I was given a dataset about an online game that made money through microtransactions. The csv dataset was reasonably short (43kb) with seven columns, each containing important information. Luckily, there was no missing data. I was asked to interpret the data, and provide actionable insights about the demographics and most profitable items for in-game purchases.
Here, I used Pandas in a Jupyter Notebook.
Of the 1163 active players, the vast majority are male (84%). There also exists, a smaller, but notable proportion of female players (14%).
Our peak age demographic falls between 20-24 (44.8%) with secondary groups falling between 15-19 (18.60%) and 25-29 (13.4%).
# Dependencies and Setup
import pandas as pd
import numpy as np
# File to Load (Remember to Change These)
file_to_load = "Resources/purchase_data.csv"
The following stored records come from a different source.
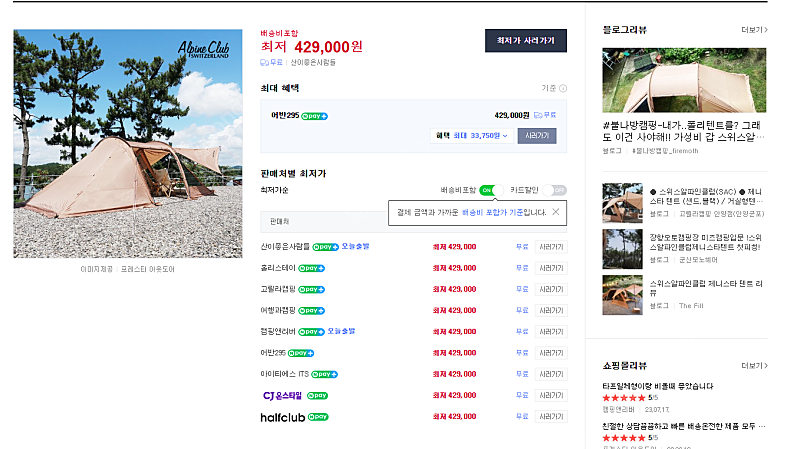Expand the 혜택 최대 33,750원 dropdown
The height and width of the screenshot is (449, 800).
tap(472, 136)
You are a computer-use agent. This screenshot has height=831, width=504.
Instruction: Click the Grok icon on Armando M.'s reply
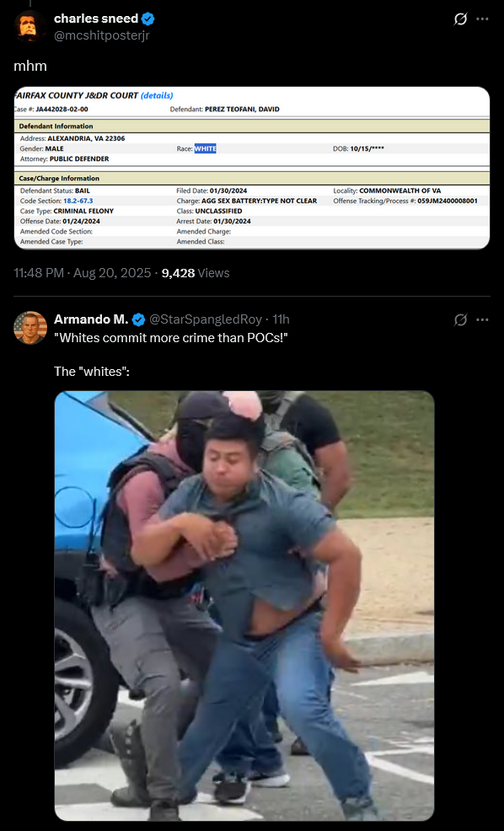click(460, 319)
# Read Purchasing File and store into Pandas data frame
df = pd.read_csv(file_to_load)
df.head(10)
# Calculate the Number of Unique Players
player_demographics = df.loc[:, ["Gender", "SN", "Age"]]
player_demographics = player_demographics.drop_duplicates()
num_players = player_demographics.count()[0] # Display the total number of players
pd.DataFrame({"Total Players": [num_players]})
unique_item_count = len(df['Item ID'].unique())
average_price_of_items = round(float(df['Price'].mean()), 2)
count_of_purchases = len(df['Price'])
price_sum = float(df['Price'].sum())
price_sum
summary_dataframe = pd.DataFrame({
'Number of Unique Items': [unique_item_count],
'Average Price': '$' + str(average_price_of_items),
'Number of Purchases': [count_of_purchases],
'Total Revenue': '$' + str(price_sum)
})
summary_dataframe
df_gender1 = df[['Gender','SN']].drop_duplicates(subset = 'SN')
gender_count = df_gender1['Gender'].value_counts(0)
gender_percent = df_gender1['Gender'].value_counts(1)
gender_count_df = pd.DataFrame(gender_count)
gender_percent_df = round(pd.DataFrame(gender_percent) * 100, 2)
gender_summary_df = gender_count_df.merge(gender_percent_df, left_index = True, right_index = True)
gender_summary_df.columns = ['Total Count', 'Percentage of Players']
gender_summary_df
df_gender_2 = df.groupby('Gender')
purchase_count = round(df_gender_2['Purchase ID'].count(), 0)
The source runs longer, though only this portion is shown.